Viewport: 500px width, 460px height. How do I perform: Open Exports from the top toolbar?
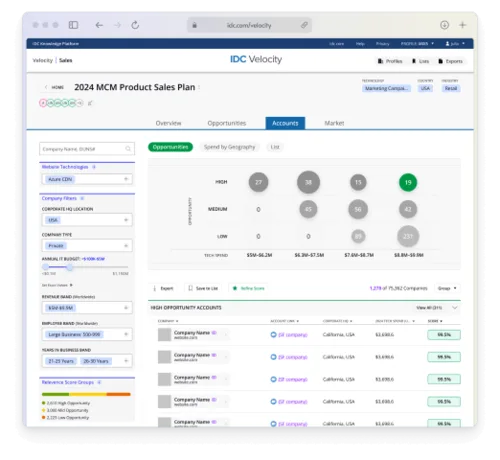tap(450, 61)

* * *

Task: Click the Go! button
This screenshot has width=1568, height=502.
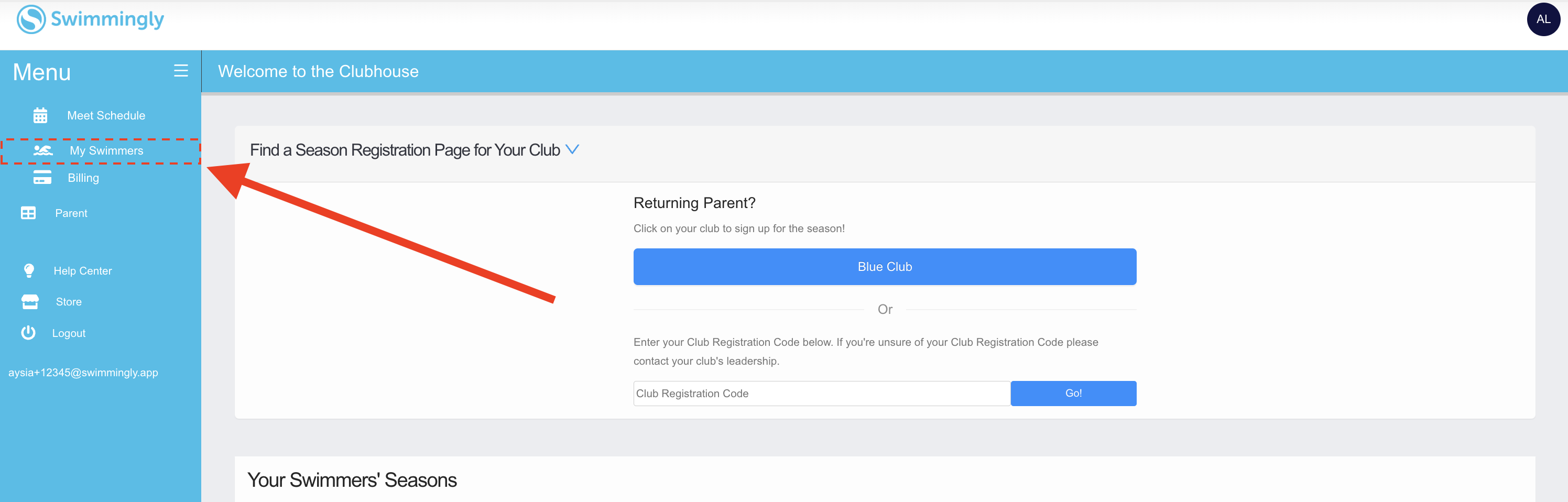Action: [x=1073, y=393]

▶ [To do] In the part of the records that opens with the line containing "Task: Click the Go! button" and closes with the line containing "Action: [x=1073, y=393]", change "Click" to "Press" and leave everything else as it is. Give back only those lines, without the pictures.

▶ [Task solution]
Task: Press the Go! button
This screenshot has width=1568, height=502.
Action: [x=1073, y=393]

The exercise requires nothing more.